[Dataset excerpts]
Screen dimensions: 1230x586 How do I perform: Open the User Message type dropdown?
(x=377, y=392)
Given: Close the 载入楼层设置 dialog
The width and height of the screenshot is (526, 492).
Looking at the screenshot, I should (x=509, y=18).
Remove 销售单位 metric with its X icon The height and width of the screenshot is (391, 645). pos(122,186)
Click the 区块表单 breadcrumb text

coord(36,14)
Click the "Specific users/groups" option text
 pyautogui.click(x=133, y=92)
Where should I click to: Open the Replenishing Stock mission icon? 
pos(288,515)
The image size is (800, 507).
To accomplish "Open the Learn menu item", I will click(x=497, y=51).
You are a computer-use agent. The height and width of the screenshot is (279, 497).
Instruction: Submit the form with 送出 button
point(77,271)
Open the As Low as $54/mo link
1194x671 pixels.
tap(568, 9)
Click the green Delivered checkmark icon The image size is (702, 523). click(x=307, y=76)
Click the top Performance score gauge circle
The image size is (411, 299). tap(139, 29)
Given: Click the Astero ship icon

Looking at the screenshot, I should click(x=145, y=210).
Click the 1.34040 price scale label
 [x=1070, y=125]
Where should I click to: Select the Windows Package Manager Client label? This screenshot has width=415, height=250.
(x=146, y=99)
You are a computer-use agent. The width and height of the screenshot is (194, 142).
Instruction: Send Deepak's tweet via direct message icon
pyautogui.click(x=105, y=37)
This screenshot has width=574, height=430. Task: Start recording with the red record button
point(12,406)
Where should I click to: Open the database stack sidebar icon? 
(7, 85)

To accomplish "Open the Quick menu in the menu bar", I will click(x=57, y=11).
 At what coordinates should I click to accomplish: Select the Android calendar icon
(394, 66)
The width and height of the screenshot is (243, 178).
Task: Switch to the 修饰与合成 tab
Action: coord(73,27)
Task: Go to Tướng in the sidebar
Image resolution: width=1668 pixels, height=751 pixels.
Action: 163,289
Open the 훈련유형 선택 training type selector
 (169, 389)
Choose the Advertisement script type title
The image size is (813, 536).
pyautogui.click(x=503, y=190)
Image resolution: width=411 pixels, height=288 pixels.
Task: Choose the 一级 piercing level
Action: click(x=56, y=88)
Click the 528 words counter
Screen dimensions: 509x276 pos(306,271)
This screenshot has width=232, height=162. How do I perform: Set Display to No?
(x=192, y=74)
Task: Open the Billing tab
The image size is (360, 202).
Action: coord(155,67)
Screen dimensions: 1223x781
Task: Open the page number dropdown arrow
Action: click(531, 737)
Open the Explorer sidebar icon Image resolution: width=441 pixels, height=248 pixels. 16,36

*ASSIGNED TASK*. In the data above, find each line where the string "menu" appears, then copy it.

*ANSWER TO THIS TASK*.
To accomplish "Open the Learn menu item", I will click(x=497, y=51).
To accomplish "Open the Quick menu in the menu bar", I will click(x=57, y=11).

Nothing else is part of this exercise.